A friend and I recently launched a model rocket. We had installed an altitudemeter that exports all it's data for each quarter second into an Excel document. I want to take the data of the time and height of this document (about 1000 time steps) and use it to have a live altimeter in the top of the screen on the video using Vegas Pro 13. I basically want it to count the height live with the video. Does anyone know if this is possible in Sony Vegas? The best thing for me would be that it follows a graph so that the text doesn't change every quarter second, but every frame. If this can be done, it would be easier, because then I don't have to use every single step of time from Excel, but every 10 steps or so. It will still be accurate and smooth, though less of an annoying job.
I think you want this to be done automatically. But f course you could create 1000 text overlays, each one showing a particular altitude, and place the correct overlay at the correct point in the timeline for the correct duration (1/4 second). That would be a terribly tedious job!
The best way to do it is with Vegas scripting. I have not used it myself but it should be able to accomplish what you're looking for.

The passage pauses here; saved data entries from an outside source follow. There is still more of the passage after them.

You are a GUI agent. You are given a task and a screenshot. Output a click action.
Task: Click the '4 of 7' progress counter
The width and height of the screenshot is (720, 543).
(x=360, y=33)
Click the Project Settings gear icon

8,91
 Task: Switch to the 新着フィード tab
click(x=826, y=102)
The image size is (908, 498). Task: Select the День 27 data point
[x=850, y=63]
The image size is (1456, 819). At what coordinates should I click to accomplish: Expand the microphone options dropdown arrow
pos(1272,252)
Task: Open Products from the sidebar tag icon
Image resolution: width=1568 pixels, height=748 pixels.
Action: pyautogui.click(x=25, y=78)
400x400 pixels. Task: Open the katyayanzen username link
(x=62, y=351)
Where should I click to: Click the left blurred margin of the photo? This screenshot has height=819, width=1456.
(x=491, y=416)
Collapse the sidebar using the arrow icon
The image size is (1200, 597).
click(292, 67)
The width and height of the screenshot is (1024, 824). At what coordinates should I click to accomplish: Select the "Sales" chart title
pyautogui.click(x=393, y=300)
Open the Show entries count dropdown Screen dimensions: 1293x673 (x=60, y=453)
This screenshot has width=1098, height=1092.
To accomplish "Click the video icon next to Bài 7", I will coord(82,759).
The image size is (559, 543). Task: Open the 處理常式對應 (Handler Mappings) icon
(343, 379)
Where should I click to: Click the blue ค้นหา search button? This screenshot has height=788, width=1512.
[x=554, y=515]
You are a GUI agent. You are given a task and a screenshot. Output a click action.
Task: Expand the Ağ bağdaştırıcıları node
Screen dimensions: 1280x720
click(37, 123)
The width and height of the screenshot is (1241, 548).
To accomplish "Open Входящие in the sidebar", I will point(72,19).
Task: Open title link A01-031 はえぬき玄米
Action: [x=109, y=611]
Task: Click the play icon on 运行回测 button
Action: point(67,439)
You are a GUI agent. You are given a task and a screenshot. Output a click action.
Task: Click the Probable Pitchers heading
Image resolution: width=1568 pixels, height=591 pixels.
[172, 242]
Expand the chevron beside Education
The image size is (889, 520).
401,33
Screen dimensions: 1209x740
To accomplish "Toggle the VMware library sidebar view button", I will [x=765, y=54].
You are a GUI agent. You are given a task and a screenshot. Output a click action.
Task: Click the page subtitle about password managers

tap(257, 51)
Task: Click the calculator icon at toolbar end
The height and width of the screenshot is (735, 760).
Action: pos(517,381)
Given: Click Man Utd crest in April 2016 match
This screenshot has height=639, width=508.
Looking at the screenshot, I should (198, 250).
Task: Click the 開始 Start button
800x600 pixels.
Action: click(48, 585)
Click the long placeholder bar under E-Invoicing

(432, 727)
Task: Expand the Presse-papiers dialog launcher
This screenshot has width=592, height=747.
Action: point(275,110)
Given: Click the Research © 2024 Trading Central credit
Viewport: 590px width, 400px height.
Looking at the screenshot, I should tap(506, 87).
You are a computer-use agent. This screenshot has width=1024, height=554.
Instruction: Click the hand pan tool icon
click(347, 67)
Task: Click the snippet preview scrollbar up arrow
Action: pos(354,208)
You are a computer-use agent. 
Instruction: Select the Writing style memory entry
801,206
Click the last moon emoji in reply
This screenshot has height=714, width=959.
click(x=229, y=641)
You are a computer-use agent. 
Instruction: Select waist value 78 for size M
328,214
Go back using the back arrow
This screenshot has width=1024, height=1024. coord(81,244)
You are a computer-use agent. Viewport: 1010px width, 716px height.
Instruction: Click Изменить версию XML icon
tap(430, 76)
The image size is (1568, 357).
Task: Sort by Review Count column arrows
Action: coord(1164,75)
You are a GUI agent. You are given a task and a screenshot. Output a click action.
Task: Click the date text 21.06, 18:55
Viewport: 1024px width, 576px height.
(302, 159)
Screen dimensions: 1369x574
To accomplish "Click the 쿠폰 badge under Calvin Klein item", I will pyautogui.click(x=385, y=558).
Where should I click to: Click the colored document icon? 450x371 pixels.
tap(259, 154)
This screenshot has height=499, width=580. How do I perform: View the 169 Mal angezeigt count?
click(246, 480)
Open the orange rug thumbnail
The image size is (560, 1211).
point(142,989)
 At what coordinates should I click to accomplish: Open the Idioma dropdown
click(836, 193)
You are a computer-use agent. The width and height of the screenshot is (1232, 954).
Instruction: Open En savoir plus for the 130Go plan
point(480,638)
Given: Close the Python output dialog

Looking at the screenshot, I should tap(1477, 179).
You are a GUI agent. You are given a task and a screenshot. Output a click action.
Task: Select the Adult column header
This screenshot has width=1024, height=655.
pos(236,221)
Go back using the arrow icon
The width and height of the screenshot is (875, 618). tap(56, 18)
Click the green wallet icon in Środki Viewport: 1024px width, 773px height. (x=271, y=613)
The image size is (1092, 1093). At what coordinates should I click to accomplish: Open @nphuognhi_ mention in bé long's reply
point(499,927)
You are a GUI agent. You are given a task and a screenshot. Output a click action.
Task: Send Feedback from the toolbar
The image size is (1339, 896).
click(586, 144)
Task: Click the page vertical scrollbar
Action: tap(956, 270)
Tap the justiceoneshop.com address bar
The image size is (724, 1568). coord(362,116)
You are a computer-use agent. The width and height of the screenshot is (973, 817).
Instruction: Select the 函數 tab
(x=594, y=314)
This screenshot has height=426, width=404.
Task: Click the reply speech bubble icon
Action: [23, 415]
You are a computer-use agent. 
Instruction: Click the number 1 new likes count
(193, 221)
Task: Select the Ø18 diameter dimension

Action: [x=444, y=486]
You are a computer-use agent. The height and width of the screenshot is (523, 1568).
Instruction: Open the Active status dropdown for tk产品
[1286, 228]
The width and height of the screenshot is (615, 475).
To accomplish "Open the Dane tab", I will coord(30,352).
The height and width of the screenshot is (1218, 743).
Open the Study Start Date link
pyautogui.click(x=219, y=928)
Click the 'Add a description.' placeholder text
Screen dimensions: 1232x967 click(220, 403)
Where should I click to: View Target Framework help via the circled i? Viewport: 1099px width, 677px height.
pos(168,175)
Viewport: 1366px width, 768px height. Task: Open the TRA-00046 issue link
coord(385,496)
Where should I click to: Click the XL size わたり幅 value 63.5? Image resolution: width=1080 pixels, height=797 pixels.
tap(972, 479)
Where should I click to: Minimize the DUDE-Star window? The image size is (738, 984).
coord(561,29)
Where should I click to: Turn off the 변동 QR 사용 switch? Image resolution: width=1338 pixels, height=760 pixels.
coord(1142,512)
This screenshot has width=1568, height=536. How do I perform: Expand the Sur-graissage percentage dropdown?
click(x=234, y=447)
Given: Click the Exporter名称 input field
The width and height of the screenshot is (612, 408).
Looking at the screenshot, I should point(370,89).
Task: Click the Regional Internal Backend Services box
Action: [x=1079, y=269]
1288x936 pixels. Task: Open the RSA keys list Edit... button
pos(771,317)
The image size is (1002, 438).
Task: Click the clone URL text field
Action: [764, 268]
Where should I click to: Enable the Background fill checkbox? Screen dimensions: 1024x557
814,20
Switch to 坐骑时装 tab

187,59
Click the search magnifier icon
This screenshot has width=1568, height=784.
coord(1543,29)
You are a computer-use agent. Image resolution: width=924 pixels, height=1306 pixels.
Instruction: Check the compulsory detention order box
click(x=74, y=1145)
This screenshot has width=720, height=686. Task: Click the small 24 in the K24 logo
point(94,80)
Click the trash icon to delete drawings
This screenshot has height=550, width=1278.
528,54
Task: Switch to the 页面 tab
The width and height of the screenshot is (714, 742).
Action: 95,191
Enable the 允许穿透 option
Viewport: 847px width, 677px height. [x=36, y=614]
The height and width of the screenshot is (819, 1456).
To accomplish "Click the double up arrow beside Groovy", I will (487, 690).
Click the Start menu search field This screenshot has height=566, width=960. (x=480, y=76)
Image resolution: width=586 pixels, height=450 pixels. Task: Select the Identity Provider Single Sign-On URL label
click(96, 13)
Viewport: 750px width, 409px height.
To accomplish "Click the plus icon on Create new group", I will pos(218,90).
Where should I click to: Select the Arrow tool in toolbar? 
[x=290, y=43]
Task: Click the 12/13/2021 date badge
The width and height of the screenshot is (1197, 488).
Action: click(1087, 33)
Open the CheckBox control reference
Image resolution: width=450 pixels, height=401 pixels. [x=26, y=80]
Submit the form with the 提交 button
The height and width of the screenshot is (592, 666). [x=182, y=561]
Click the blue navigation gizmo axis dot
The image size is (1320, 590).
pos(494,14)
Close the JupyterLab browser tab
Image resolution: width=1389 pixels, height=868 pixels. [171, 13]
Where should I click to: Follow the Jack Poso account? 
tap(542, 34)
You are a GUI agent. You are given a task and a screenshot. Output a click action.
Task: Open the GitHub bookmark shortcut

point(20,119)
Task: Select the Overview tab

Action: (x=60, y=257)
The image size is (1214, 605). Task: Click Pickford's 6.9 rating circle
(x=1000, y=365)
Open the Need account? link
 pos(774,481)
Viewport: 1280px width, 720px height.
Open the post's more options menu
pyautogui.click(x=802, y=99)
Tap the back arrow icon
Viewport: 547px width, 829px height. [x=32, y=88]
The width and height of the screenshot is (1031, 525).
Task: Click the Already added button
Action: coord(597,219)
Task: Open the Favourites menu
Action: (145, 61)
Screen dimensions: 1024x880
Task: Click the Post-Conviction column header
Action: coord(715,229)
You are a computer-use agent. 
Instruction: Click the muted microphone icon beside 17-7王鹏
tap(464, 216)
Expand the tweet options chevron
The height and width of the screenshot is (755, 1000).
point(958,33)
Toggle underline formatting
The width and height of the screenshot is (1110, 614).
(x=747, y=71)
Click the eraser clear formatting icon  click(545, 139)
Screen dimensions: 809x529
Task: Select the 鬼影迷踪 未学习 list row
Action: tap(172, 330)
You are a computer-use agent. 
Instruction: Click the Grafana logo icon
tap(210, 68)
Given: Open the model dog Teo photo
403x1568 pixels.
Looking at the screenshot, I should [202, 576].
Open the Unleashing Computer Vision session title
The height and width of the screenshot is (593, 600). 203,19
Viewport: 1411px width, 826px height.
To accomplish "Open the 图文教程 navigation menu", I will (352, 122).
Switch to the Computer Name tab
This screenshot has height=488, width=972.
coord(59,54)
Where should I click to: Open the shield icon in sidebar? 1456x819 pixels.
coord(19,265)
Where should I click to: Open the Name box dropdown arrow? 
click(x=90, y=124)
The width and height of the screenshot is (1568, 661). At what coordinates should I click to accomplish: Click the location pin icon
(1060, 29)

If you have Excel, presumably you have PowerPoint? If so, there may be a way to get what you’re looking for that way. The basic idea would be something like this:
- Construct a chart using the Excel data;
- Put that into PowerPoint as a single slide;
- Animate the slide, suppressing the visual items you do not want to appear;
- Capture the actual running of that animation with something like Screenflow;
- Pull the resulting clip into Vegas and stretch it to cover the required time of the rocket flight
- Lie down in a dark room to recover from the effort
The trick is to choose the most appropriate chart to begin with, with the appropriate chart options, and to then suppress the undesired elements in PP. Done right, you could get anything from as complex as the actual chart series lines, all the way down to nothing but the simple numbers you talk about. I’d do as much as possible of the heavy lifting in Excel, and even prior to creating the chart. Consider things like splitting the data points into series that then all use the same x axis values. That’s the kind of thing that would let you get the consecutive numbers to be located at the same point in your video.
Dunno. If you’re strong on Excel and on PowerPoint animations, give it a ponder?